Argon Geochronology Laboratory
We are world leaders in the determination of geological ages using the argon-argon (40Ar-39Ar) and uranium-thorium/helium (U-Th/He) dating method. Our Argon Geochronology Laboratory is equipped with two mass spectrometers and other suitable equipment for that purpose.
The laboratory supports research projects in the fields of:
- regolith development
- paleoclimate reconstruction
- geochemical models for mineral exploration
- effects of weathering in the formation and supergene enrichment of ore deposits
- environmental management.
The facility consists of four main spaces in the Richards Building (Building 5):
- the sample encapsulation room
- the radioactive sample manipulation/loading and storage room
- the Mass Analyser Products 215-50 noble gas mass-spectrometer room
- the Thermo Fisher Helix SFT mass-spectrometer room.
For more details about specific facilities and instruments, see the table below.
Honours students, PhD students and post-doctoral researchers can use the Argon Geochronology Laboratory.
We can also perform analyses for external clients.
To discuss your analytical requirements and sample preparation, email the Laboratory Manager.
By combining the resources at our Argon Geochronology Laboratory with those housed in the Faculty of Science Workshops, we also make and sell custom parts for Mass Analyser Products 215-50 noble gas mass-spectrometers that are no longer available from the manufacturer (such as source and MAP emission regulators).
We also make irradiation disks and sample holders for CO2 and diode lasers.
For further information, email the Laboratory Manager.
Facilities and instruments
Sample encapsulation room
- For the careful transfer of powdered samples and fine-grained material (clay minerals) to a glass capillary capsule under vacuum. This allows for better irradiation of the sample prior to dating.
The radioactive sample manipulation and storage room
- For storage of irradiated samples that have returned from the Oregon State TRIGA Reactor in the US. You can then load irradiated grains individually on to a sample disk behind a lead-liner before transferring them to the sample chamber for analysis.
- Several geometries for the sample disks are available, depending on the size and number of samples you want to analyse: the most commonly used disks are 145-pit and 221-pit copper disks.
Mass Analyser Products 215-50 noble gas mass-spectrometer (MS) and ultra-high vacuum extraction line
- The mass spectrometer is an extended geometry 90° sector ESA equipped with a Nier-type source and a dual collector system (a Faraday detector and a Balzers™, 217 electron multiplier).
- The signal from the electron multiplier is further amplified through a Keithley™, 6512 Electrometer, which increases the dynamic range of signals analysed.
- The system is fully automated.
- The ultra-high vacuum extraction line is equipped with two independent heating sources, a Coherent 10W continuous Ar-ion laser and a custom-built, Berkeley-type, resistance furnace.
- The laser extraction line is further equipped with Newport™, stepper- motors and an MM3000 motion controller, which allows for the pre-programming of step-heating analyses of up to 221 samples. A Sony™, CCD camera continuously monitors the sample chamber.
- Laser-heating experiments are ideally suited to the analyses of very small or very young samples. The high spatial resolution of this heating technique results in intrinsically low blanks.

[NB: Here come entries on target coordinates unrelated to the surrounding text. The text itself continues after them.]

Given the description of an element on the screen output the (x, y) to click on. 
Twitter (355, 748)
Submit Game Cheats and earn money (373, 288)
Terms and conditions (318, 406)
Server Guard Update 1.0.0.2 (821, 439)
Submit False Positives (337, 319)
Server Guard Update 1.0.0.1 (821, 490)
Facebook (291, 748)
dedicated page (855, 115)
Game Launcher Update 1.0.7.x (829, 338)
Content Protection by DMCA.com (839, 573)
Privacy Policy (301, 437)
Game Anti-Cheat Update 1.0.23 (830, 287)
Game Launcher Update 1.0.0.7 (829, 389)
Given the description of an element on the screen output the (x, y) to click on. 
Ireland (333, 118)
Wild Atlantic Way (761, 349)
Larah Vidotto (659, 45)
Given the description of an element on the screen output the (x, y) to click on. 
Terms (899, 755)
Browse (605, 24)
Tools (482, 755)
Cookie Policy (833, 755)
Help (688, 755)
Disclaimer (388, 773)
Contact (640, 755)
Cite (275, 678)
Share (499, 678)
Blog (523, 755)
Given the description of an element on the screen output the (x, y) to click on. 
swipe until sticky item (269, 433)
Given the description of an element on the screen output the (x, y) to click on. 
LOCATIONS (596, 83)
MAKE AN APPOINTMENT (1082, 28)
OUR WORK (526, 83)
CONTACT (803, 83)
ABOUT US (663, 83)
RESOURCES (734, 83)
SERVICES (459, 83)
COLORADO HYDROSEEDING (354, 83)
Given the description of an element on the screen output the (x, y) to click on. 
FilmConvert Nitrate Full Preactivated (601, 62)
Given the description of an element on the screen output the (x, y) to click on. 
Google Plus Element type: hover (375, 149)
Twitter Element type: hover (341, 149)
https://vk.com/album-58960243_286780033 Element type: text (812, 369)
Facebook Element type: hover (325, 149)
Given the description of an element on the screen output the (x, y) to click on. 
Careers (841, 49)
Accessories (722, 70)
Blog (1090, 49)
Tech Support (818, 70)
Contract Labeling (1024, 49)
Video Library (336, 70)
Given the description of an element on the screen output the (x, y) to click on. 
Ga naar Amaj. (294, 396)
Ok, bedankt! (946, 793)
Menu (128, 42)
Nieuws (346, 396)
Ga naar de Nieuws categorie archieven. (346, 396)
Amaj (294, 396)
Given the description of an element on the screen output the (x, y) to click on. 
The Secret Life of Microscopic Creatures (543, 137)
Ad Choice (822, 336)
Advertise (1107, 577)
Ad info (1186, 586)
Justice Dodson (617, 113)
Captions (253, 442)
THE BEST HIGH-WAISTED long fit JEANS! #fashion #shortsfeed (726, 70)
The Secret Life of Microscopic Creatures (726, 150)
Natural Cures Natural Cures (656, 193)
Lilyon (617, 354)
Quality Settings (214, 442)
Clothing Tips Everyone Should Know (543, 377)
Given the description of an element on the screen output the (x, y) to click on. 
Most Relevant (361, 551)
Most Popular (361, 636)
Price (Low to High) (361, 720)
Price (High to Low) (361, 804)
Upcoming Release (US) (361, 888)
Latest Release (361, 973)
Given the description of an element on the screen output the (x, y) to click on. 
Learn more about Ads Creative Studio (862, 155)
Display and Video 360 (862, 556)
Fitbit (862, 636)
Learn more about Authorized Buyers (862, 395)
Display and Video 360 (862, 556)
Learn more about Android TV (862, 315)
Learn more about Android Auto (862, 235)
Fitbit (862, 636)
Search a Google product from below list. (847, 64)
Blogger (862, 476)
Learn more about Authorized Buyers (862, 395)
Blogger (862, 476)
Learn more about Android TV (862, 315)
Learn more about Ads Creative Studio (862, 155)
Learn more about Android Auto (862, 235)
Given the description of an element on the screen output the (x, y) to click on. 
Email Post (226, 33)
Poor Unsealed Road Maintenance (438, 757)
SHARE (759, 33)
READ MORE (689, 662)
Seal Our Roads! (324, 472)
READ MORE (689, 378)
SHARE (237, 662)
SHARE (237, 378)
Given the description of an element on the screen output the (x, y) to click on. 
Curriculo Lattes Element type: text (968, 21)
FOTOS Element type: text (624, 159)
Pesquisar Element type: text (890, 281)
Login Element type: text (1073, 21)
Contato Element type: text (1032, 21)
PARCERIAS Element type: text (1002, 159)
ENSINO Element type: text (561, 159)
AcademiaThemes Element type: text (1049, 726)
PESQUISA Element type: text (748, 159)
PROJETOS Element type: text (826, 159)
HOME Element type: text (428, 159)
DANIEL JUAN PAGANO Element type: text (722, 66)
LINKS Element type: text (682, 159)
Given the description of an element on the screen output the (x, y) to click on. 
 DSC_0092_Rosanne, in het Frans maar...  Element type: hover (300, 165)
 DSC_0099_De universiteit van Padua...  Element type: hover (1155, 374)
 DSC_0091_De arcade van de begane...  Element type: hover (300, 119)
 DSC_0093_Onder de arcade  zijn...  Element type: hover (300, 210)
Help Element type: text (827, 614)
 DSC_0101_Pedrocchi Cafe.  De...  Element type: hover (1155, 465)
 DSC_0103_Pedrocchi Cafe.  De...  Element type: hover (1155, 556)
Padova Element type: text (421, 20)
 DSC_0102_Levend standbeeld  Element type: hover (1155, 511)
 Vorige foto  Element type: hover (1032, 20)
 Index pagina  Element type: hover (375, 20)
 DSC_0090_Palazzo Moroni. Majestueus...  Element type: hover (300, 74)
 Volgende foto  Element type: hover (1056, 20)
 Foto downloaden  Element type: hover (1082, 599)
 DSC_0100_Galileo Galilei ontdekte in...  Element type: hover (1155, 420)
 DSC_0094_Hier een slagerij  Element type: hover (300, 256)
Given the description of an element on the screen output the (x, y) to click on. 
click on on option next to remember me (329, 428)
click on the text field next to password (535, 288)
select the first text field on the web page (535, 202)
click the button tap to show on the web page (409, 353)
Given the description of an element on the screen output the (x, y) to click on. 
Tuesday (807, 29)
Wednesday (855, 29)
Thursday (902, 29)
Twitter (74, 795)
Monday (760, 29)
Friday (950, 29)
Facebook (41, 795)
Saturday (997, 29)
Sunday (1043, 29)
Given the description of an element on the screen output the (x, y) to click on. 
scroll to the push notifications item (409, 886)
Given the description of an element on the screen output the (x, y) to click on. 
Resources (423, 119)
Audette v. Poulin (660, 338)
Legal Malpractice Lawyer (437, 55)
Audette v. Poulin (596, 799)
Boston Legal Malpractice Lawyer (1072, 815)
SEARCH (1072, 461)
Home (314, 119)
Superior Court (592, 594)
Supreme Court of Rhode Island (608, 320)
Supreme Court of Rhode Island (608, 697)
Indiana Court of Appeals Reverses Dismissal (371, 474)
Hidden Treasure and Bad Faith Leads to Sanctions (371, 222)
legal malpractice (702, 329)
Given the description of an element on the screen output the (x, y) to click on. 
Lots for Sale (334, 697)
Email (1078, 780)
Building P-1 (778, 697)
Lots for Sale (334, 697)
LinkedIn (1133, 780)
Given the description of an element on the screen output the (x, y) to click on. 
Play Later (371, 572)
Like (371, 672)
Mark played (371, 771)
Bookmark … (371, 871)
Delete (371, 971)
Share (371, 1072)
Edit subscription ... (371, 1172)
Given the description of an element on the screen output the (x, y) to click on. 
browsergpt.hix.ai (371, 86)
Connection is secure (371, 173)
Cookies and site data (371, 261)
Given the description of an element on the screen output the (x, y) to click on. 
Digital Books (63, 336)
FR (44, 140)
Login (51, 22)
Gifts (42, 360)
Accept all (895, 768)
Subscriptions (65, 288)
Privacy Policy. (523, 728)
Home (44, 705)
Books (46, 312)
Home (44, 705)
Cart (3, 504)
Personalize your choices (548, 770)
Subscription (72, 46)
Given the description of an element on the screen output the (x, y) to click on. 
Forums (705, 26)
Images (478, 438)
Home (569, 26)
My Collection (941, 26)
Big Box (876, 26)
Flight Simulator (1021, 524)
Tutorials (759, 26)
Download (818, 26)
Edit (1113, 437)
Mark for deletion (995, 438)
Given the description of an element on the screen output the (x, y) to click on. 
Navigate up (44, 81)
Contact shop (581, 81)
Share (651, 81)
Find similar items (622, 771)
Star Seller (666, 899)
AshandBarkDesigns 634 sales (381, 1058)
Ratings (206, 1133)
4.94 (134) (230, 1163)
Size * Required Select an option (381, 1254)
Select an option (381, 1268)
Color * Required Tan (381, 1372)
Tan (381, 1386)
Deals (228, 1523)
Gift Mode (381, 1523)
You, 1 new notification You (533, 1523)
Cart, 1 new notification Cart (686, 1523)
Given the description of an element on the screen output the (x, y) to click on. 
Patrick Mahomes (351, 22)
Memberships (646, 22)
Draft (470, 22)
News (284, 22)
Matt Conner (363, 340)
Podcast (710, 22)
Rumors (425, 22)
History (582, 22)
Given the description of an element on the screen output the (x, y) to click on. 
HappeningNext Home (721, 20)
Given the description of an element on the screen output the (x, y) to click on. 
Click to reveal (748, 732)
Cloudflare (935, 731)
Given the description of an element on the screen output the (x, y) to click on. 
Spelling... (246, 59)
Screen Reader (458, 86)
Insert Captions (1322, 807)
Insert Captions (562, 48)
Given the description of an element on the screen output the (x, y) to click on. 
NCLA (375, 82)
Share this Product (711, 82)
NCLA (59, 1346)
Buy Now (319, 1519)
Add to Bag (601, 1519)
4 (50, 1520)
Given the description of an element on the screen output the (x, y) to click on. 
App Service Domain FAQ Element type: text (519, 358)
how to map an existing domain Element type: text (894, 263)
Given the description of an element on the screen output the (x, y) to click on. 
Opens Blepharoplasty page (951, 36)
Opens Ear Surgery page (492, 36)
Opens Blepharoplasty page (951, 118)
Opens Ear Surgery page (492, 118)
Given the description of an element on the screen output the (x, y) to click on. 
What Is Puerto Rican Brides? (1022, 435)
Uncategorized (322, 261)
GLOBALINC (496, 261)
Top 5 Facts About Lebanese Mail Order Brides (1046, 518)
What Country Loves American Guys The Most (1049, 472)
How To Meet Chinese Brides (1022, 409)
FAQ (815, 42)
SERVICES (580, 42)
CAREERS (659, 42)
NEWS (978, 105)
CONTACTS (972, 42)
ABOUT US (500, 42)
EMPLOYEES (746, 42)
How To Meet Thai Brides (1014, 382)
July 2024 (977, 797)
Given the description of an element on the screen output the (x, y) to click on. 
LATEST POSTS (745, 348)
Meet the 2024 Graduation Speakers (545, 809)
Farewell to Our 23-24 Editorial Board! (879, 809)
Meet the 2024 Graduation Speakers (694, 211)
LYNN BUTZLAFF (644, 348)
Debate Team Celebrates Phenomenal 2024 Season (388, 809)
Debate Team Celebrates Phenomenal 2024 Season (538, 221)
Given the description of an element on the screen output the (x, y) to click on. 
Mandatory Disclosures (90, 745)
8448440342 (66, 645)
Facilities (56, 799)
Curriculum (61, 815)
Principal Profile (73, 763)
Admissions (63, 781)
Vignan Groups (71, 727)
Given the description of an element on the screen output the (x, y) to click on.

Laser-heating is also very fast and is ideal for geochronological applications where heating temperatures do not need to be known.
- If precise temperature measurements are necessary, you can heat the sample in a double-vacuum 600A-5V resistance furnace that is equipped with a molybdenum crucible, a niobium heating element, and a custom-designed automated loading device capable of handling up to 20 samples.
- The laser, resistance furnace and extraction line gas flow is fully automated through Mass Spec, a Macintosh-based software developed by Al Deino, from the Berkeley Geochronology Center in Berkeley, California.
Thermo Fisher HELIX SFT split flight tube noble gas mass-spectrometer (MS)
- Our newest instrument is ideally suited for the analysis of both He and Ar isotopes.
- It is located in a refurbished room that was purpose built to ensure a clean and continuous supply of electricity, air and water.
- The HELIX SFT system is an extended geometry 35cm radius 120° magnetic sector analyzer with a flange mounted 'Nier' type ion source and a dual collector system that consists of a Balzers SEV217 ion counting multiplier detector (for the low mass range) and voltage suppressed deep Faraday bucket (for the high mass range). For extreme abundance analysis, a 50mm electrostatic analyser further amplifies the signal from the ion counter.
- You can achieve ultra-high vacuum pumping by using a rotary pump, an ion pump designed specifically for pumping the noble gases, a turbo molecular pump backed by a two-stage diaphragm pump and getter pump.
- The system also has a CO2 and diode laser. The CO2 laser emits in the 10,550-10,650nm wavelength and allows for fusion of a wide range of materials. The diode laser emits in the 970nm wavelength with an integrated optical pyrometer for temperature-controlled experiments. Together with a Heine resistance furnace, this set-up allows you to carry out incremental heating (or step-heating) analysis of single or multiple grains from samples with a thermally complex history.